Metin Türköz hat mit diesen Songs ein Genre mitbegründet: »Gurbet Türküleri«, türkische Volkslieder aus der Fremde. Der zweite große Star der Gurbet Türküleri – und sogar noch erfolgreicher als Türköz: Yüksel Özkasap, liebevoll »Nachtigall von Köln« genannt. In ihren Liedern geht es oft um die Liebe und die verlassene Heimat, traurige Töne dominieren: »Die Armut hat mich nach Deutschland gezwungen«, singt sie im klassischen Arabesk-Stil. »Du hast mich meiner Mutter und meines Vaters beraubt, Armut.«
Von der Öffentlichkeit weitgehend unbemerkt wurde die »Nachtigall von Köln« bald nicht nur zur Ikone unter den Türkeistämmigen, sondern auch ein wirtschaftlicher Erfolg sondergleichen. Mit zwölf goldenen Schallplatten ausgezeichnet und Hunderttausenden verkauften Tonträgern übertraf Özkasap die Verkaufszahlen von Stars wie Vicky Leandros oder Katja Ebstein. Leandros’ Hit »Theo, wir fahr’n nach Lodz« von 1974 etwa verkaufte sich 400.000-mal, Yüksel Özkasaps Album »Beyaz Atlı«, das nur ein Jahr später erschien, erreichte doppelt so hohe Verkaufszahlen.
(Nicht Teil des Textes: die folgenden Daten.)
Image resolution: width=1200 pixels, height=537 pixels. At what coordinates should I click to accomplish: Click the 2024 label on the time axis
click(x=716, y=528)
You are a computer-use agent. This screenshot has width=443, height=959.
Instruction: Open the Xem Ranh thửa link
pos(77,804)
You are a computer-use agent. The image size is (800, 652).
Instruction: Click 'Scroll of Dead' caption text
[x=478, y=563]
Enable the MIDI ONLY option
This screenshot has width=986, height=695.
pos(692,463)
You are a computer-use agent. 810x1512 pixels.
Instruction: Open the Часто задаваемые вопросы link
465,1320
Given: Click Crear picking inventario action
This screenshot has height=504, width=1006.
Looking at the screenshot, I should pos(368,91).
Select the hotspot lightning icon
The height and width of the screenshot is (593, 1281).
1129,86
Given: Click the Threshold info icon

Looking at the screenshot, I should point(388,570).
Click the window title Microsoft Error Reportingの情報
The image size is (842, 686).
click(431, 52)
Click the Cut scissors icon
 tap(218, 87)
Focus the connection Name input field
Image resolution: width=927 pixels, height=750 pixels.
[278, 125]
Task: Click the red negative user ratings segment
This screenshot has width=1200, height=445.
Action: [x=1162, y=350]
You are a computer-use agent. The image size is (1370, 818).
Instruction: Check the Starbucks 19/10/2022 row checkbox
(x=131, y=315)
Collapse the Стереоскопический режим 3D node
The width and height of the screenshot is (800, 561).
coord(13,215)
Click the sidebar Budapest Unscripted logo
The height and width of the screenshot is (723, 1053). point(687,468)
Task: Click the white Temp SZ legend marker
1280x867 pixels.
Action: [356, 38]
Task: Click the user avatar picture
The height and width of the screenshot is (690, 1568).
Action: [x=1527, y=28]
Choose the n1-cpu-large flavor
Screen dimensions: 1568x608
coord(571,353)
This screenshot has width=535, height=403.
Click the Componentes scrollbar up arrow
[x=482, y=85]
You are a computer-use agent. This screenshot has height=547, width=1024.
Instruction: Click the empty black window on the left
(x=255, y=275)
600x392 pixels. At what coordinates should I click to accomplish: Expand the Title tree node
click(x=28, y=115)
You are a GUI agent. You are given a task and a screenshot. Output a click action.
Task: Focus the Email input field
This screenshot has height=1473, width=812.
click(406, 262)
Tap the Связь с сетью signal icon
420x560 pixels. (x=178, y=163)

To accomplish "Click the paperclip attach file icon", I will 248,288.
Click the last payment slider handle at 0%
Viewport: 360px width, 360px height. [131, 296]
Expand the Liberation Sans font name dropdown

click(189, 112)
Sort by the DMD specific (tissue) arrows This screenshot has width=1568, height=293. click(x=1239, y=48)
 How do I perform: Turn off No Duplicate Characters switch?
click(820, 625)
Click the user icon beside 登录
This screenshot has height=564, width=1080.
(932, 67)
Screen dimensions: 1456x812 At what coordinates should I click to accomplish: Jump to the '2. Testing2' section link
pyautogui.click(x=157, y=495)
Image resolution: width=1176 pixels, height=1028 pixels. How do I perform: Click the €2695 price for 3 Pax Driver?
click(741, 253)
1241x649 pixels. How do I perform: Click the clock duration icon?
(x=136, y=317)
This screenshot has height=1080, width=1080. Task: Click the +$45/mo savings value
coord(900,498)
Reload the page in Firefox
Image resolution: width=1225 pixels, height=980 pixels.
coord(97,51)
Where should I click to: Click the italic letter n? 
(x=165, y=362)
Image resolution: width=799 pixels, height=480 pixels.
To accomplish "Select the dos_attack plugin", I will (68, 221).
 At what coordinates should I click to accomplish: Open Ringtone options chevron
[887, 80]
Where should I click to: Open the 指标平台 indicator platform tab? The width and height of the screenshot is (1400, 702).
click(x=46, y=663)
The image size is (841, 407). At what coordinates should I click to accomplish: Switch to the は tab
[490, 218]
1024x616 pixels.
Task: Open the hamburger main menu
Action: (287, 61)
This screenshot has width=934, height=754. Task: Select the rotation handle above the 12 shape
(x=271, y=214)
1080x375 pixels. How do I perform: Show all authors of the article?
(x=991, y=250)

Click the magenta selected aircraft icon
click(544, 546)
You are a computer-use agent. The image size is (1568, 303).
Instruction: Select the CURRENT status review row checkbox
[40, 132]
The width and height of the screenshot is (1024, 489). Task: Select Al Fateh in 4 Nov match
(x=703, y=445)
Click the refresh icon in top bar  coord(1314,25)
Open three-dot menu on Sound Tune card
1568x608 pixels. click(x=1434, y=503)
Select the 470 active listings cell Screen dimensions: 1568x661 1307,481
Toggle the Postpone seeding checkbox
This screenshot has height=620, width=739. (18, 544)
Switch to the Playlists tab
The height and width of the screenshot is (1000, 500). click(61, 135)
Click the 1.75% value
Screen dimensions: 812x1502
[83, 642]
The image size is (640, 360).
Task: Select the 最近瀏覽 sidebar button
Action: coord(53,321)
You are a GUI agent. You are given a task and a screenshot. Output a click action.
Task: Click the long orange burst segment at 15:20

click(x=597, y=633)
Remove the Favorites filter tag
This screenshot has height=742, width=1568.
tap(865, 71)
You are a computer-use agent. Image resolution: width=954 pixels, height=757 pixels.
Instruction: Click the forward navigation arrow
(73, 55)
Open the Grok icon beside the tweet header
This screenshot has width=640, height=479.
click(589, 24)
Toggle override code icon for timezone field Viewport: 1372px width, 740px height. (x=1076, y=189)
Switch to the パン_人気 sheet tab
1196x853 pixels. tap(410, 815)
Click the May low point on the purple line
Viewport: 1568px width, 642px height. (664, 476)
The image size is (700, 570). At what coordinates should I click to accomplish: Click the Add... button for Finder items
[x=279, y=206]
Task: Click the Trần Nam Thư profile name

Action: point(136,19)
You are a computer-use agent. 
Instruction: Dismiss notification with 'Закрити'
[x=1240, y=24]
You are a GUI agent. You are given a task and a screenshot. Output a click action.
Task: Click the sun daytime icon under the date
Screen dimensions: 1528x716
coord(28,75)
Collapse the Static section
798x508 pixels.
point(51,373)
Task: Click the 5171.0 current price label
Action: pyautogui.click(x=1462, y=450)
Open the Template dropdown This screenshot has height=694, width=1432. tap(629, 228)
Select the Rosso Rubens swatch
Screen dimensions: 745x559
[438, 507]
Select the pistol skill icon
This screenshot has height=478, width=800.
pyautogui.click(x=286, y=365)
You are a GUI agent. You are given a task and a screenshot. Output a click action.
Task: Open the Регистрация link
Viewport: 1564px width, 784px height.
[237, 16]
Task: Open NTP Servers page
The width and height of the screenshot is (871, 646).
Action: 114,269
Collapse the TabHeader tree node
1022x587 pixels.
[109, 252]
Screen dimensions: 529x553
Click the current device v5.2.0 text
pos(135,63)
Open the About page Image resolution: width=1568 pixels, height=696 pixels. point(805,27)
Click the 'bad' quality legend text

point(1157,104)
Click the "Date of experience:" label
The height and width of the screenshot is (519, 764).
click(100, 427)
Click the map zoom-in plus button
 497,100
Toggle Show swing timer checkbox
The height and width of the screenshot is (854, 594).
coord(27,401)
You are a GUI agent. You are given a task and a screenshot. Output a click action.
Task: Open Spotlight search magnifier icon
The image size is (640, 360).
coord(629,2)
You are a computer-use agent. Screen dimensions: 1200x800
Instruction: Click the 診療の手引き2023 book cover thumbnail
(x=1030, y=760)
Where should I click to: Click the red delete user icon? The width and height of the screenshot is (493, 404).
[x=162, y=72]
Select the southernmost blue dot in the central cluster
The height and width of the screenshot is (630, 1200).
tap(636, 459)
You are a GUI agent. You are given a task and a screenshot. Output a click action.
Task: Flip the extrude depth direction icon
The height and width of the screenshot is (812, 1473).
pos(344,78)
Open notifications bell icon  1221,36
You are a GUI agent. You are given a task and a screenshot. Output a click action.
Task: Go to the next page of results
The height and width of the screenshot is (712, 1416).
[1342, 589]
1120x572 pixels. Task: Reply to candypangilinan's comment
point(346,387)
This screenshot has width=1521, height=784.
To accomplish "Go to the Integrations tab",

Im Radio wurde sie trotzdem nicht gespielt und auch nicht in die ZDF-Hitparade eingeladen, beklagt Konzertorganisator Hazar.
Sowohl der spitzzüngige Türköz als auch die melancholische Özkasap waren beim Kölner Label Türküola unter Vertrag. Seine Kassetten und Platten vertrieb dessen Gründer Yilmaz Asöcal in Lebensmittelläden und Import-Export-Geschäften. Türküola wurde zum erfolgreichsten Independent-Label der Bonner Republik und dominierte über Jahrzehnte den Markt.
Geld verdienen konnten die türkeistämmigen Musiker in Deutschland aber nicht nur früh durch den Verkauf von Platten und Kassetten, sondern auch durch Auftritte. Vor allem Hochzeiten wurden zu rentablen Gelegenheiten für viele Künstler. Die mit Abstand prominentesten Hochzeitsmusiker waren Ali Ekber Aydoğan und İhsan Güvercin: das Derdiyoklar Ikilisi, zu Deutsch »Duo Sorglos«.
Die beiden Aleviten mit den buschigen Bärten prägten in den 1970er und 1980er Jahren den Disco-Folk. Mit ihrer Mischung aus türkischer Volksmusik und Krautrock, psychedelischer und Popmusik, begeisterten sie vor allem junge Leute. »Das Duo Derdiyoklar waren die ›The Who‹ der türkischen Hochzeiten der 1970er Jahre«, schwärmt Hazar.
In YouTube-Videos sieht man das Duo bei ihren Auftritten wild tanzen, während sie auf E-Bağlama, dreihälsigen Gitarren und Schlagzeug spielen. Auch sie standen bei Türküola unter Vertrag. »Sie haben viele motiviert, Musik zu machen«, glaubt Hazar. Und tatsächlich entstehen viele Musikerduos, die ihre Stars nachahmen. Manche geben sich sogar ganz ähnliche Namen: Derdiyoklar Ali in Duisburg etwa, zu Deutsch »Die sehr Besorgten«. In Interviews erzählen Derdiyoklar Ali, dass selbst der größte türkische Rockstar, Barış Manço, sich von ihnen habe inspirieren lassen.
Im Rahmen von Nedim Hazars Veranstaltungsreihe »Deutschlandlieder« sollte eigentlich auch Ali Ekber Aydoğan auf der Bühne stehen – er verstarb jedoch im Mai 2021. Andere Künstler leben mittlerweile im Altersheim, werden zunehmend gebrechlich. »Deshalb ist dieses Event so einmalig: Es werden zum ersten und wahrscheinlich letzten Mal die großen Künstler aus drei Generationen gemeinsam auf der Bühne stehen«, sagt Hazar im Gespräch mit zenith.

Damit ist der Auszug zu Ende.